# Aim:
Write out the stretch from the line containing "Duplicate the Setting tab using copy icon" through the line containing "coord(285,228)" again, substituting "Geometry" for "Transform" and keeping everything else unchanged.

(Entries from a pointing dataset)
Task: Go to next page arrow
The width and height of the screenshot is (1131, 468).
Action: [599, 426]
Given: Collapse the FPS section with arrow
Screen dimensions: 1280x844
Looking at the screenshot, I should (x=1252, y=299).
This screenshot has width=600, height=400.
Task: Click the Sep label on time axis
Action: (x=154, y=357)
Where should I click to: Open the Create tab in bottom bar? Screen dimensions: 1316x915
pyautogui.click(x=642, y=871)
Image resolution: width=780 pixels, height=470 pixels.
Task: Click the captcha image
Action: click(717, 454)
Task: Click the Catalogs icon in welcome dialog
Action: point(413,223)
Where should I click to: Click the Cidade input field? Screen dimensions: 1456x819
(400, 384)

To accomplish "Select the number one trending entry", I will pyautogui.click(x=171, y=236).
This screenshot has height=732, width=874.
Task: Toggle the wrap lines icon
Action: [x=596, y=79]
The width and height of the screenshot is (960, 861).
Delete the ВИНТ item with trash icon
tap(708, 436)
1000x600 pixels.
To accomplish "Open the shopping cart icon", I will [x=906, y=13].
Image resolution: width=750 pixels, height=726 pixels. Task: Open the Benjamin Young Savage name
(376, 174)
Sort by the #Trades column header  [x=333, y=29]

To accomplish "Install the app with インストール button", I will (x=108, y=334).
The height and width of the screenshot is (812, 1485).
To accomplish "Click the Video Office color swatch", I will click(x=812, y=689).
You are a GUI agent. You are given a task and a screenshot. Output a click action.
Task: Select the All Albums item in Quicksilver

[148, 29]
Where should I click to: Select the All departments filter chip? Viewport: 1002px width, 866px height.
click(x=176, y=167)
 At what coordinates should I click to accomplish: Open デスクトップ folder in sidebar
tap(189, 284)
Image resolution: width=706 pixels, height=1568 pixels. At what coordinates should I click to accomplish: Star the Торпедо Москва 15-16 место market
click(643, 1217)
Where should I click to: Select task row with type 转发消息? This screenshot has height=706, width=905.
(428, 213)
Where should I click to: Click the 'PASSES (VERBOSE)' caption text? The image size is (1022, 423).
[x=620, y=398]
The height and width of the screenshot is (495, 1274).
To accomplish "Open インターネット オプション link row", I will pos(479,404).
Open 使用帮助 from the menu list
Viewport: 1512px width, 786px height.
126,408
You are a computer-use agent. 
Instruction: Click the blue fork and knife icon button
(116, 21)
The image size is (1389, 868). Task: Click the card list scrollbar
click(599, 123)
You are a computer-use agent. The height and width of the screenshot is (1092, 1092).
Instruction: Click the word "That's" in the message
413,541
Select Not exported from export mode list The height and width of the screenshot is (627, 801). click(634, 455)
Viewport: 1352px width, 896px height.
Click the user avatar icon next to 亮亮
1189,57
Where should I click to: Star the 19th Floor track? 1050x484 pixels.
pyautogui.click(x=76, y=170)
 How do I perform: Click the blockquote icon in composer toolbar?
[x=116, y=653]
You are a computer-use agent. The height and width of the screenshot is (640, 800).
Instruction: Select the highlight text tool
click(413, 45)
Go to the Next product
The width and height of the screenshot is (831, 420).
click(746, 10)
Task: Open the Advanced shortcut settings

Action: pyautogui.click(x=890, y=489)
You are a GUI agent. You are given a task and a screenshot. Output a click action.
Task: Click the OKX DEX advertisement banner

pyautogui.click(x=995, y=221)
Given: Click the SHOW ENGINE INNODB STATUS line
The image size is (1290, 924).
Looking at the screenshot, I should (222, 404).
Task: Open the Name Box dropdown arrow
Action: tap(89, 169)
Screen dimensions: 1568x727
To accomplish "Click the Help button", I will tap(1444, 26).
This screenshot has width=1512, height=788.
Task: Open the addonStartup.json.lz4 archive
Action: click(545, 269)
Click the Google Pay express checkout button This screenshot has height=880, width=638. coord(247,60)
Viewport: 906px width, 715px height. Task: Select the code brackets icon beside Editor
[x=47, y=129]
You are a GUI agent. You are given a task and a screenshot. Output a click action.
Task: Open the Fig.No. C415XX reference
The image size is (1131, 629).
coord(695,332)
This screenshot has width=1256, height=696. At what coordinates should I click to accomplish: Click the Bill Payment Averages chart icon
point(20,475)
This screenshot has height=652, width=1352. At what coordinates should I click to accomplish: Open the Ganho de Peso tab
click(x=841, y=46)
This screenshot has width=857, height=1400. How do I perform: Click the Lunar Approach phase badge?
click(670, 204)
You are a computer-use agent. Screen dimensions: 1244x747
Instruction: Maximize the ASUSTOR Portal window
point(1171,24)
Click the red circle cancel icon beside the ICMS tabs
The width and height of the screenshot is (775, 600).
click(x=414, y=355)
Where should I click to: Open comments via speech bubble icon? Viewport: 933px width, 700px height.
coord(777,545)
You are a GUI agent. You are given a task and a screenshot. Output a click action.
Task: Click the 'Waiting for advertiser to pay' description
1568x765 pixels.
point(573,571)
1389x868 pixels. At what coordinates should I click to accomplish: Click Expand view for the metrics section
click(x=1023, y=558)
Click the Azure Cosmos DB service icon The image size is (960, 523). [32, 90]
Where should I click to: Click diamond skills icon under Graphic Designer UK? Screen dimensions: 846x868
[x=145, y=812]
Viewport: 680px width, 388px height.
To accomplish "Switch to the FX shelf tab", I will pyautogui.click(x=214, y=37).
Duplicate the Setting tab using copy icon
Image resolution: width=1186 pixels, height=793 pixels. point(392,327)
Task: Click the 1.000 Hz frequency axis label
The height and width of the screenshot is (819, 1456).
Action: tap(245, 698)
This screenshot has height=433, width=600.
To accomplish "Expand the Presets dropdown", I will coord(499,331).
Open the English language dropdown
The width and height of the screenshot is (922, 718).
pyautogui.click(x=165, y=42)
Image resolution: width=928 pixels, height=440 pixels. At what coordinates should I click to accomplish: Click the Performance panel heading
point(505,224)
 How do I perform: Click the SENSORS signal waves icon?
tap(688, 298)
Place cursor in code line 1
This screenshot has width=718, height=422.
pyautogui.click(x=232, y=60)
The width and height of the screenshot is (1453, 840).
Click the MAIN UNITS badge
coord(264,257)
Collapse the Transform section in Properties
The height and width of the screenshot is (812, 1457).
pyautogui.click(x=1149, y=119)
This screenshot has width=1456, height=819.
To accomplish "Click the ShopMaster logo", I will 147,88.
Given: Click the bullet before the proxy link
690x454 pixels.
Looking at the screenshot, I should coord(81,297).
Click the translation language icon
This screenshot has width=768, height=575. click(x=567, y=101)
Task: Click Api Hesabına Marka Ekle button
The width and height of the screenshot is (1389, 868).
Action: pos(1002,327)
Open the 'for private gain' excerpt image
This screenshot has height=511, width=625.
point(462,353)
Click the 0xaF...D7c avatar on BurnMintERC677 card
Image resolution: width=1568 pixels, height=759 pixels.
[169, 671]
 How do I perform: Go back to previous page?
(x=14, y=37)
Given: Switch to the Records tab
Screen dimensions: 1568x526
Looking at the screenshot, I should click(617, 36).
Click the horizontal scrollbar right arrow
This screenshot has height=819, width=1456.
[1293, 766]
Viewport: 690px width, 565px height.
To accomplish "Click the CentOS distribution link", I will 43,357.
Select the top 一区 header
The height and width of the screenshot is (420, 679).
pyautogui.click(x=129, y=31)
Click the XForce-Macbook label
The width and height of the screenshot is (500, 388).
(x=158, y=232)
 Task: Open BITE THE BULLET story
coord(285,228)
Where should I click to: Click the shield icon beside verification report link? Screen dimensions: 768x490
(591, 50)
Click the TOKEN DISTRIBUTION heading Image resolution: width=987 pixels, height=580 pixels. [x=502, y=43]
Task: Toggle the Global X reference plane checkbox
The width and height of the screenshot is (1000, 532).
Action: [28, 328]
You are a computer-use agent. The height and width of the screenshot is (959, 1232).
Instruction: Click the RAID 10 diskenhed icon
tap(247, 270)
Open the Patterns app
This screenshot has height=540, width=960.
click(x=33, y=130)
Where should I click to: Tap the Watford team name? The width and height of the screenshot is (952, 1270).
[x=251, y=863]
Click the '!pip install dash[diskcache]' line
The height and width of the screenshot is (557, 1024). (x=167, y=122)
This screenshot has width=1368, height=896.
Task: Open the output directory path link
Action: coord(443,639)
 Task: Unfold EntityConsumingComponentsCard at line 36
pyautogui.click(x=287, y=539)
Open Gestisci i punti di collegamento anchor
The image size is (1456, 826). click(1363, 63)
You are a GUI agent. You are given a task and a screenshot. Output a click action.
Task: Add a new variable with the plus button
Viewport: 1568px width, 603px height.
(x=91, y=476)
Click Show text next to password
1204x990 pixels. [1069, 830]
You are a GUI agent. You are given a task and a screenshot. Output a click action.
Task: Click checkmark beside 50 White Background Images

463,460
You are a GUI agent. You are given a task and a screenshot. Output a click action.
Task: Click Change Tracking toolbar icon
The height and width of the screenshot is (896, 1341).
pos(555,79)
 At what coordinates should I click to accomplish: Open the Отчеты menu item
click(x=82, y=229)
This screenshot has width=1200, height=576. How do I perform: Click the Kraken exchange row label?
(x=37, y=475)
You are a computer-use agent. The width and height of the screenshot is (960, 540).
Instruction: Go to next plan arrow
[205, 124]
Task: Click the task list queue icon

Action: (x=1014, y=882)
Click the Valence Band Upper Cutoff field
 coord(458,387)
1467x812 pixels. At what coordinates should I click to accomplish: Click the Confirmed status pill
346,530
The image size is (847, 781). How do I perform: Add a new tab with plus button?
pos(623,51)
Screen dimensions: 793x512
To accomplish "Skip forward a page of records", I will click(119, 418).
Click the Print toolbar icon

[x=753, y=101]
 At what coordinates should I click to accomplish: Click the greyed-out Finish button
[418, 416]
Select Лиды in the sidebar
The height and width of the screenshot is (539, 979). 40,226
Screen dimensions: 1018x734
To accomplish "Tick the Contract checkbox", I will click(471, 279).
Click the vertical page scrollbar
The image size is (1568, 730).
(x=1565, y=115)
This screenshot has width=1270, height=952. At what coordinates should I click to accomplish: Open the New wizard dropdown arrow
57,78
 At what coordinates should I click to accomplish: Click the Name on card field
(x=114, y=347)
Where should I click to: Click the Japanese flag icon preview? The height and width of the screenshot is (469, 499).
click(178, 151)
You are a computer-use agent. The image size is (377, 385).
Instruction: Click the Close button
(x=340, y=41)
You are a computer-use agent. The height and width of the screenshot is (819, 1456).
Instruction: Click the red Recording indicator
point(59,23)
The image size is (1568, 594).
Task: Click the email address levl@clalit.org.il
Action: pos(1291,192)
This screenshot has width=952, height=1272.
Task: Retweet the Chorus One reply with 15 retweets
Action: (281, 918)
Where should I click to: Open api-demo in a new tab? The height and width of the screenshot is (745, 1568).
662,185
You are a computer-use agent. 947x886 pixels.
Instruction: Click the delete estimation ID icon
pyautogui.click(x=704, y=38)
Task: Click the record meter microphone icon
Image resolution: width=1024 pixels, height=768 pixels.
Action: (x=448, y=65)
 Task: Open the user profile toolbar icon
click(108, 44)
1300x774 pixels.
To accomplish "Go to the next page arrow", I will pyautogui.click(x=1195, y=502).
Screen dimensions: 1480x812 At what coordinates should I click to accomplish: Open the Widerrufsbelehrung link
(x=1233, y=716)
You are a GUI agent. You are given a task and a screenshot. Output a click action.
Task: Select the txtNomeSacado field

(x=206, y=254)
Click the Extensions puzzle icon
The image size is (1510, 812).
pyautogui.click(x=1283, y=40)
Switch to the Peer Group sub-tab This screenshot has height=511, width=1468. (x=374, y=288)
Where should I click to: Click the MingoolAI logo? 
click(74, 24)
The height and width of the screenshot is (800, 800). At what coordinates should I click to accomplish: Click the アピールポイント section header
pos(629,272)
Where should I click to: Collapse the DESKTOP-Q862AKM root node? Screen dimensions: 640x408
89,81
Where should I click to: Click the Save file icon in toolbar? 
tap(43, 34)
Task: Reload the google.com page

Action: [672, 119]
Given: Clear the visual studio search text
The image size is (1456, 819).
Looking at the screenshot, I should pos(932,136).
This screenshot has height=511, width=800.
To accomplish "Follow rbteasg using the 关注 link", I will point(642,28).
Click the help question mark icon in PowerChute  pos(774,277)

# Complete response:
Duplicate the Setting tab using copy icon
Image resolution: width=1186 pixels, height=793 pixels. point(392,327)
Task: Click the 1.000 Hz frequency axis label
The height and width of the screenshot is (819, 1456).
Action: tap(245, 698)
This screenshot has height=433, width=600.
To accomplish "Expand the Presets dropdown", I will coord(499,331).
Open the English language dropdown
The width and height of the screenshot is (922, 718).
pyautogui.click(x=165, y=42)
Image resolution: width=928 pixels, height=440 pixels. At what coordinates should I click to accomplish: Click the Performance panel heading
point(505,224)
 How do I perform: Click the SENSORS signal waves icon?
tap(688, 298)
Place cursor in code line 1
This screenshot has width=718, height=422.
pyautogui.click(x=232, y=60)
The width and height of the screenshot is (1453, 840).
Click the MAIN UNITS badge
coord(264,257)
Collapse the Geometry section in Properties
The height and width of the screenshot is (812, 1457).
pyautogui.click(x=1149, y=119)
This screenshot has width=1456, height=819.
To accomplish "Click the ShopMaster logo", I will 147,88.
Given: Click the bullet before the proxy link
690x454 pixels.
Looking at the screenshot, I should coord(81,297).
Click the translation language icon
This screenshot has width=768, height=575. click(x=567, y=101)
Task: Click Api Hesabına Marka Ekle button
The width and height of the screenshot is (1389, 868).
Action: pos(1002,327)
Open the 'for private gain' excerpt image
This screenshot has height=511, width=625.
point(462,353)
Click the 0xaF...D7c avatar on BurnMintERC677 card
Image resolution: width=1568 pixels, height=759 pixels.
[169, 671]
 How do I perform: Go back to previous page?
(x=14, y=37)
Given: Switch to the Records tab
Screen dimensions: 1568x526
Looking at the screenshot, I should click(617, 36).
Click the horizontal scrollbar right arrow
This screenshot has height=819, width=1456.
[1293, 766]
Viewport: 690px width, 565px height.
To accomplish "Click the CentOS distribution link", I will 43,357.
Select the top 一区 header
The height and width of the screenshot is (420, 679).
pyautogui.click(x=129, y=31)
Click the XForce-Macbook label
The width and height of the screenshot is (500, 388).
(x=158, y=232)
 Task: Open BITE THE BULLET story
coord(285,228)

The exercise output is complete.